2012-04-03 Thread Merlin Moncure
On Tue, Apr 3, 2012 at 12:30 PM, Jon Nelson  wrote:
> On Tue, Apr 3, 2012 at 12:16 PM, Merlin Moncure  wrote:
>> On Tue, Apr 3, 2012 at 12:01 PM, Jon Nelson  
>> wrote:
>>> I have a situation that I'd like some help resolving.
>>> Using PostgreSQL 8.4. on Linux, I have three things
>>> coming together that cause me pain. I have a VIEW used by a bunch of
>>> queries. Usually, these queries are fairly short (subsecond) but
>>> sometimes they can be very long (days). I also update this view with
>>> CREATE OR REPLACE VIEW every 15-30 minutes. What I observe, sometimes,
>>> is this:
>>>
>>> 1. query A comes in. It's a big one.
>>> 2. another process comes along, needs to update the view definition.
>>> It issues create or replace view.
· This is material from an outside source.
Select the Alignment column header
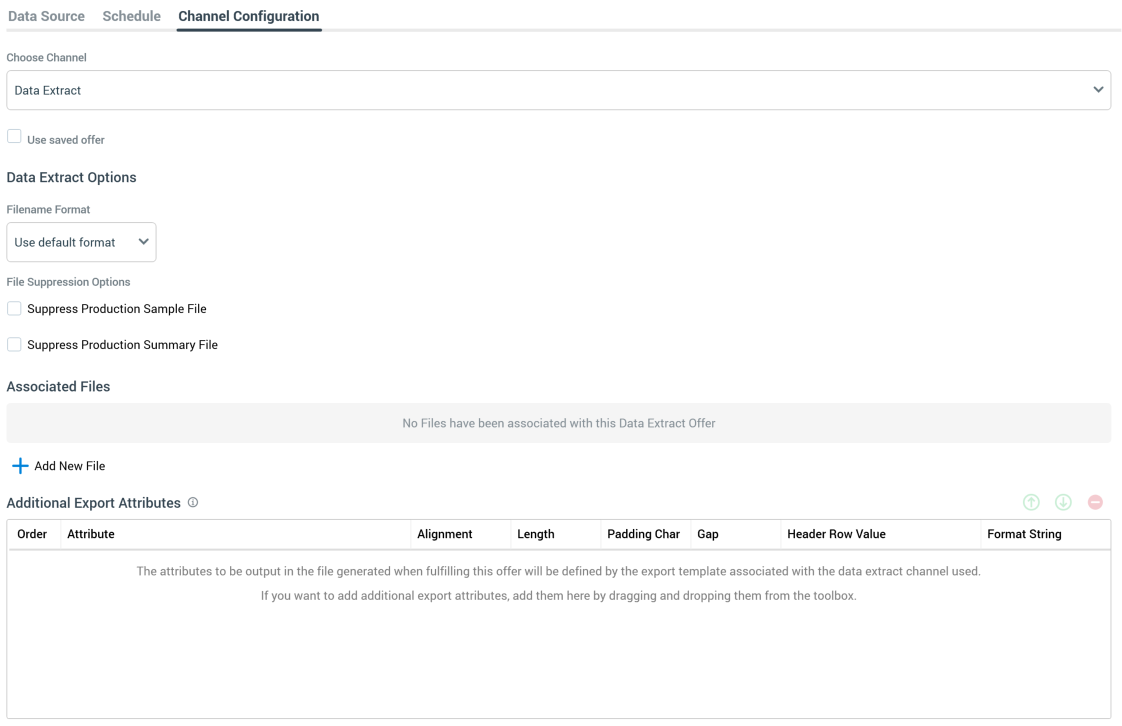 [x=444, y=534]
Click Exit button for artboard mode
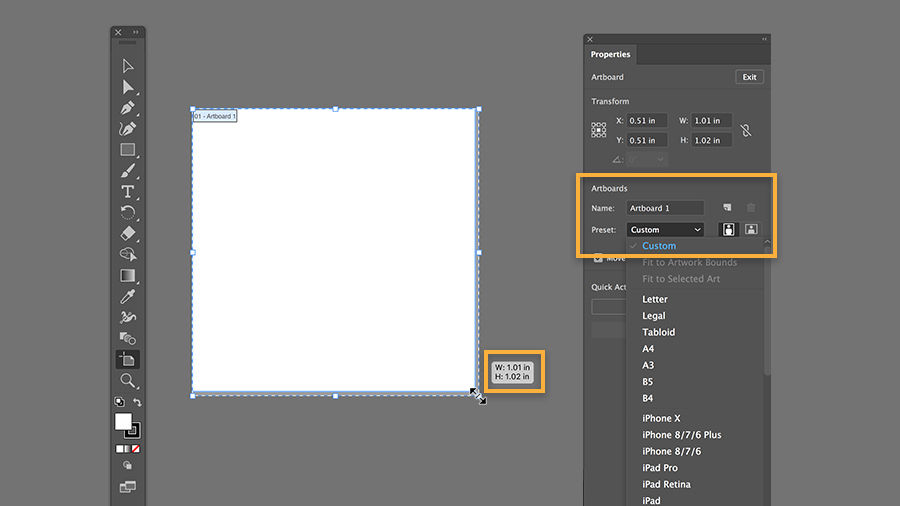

It blocks on [1].
>>> 3. queries B through N come in, are blocked by [2], which is blocked by [1].
>>> 4. pandemonium!
>>>
>>> I can reduce (some) but not eliminate the need to update the view
>>> multiple times a day. What might be some good ways to prevent queries
>>> B through N blocking?
>>>
>>> Addendum: I can work around the issue by timing out and failing the
>>> CREATE OR REPLACE VIEW (by canceling the query) after a short
>>> duration, but is there a better way?
>>
>> Yeah -- this is just asking for trouble.  Why do you have to replace
>> the view every 30 minutes?  Your solution is probably going to involve
>> not doing that.
>
> As I said, I can reduce the frequency, but not eliminate it. I'm
> curious - if views are little more than sql macros, by the time the
> query has begun to execute why is a lock still needed on the view
> definition?

Generally speaking, in SQL, locks are held until the transaction
commits; there are tons of reasons why things have to work that way.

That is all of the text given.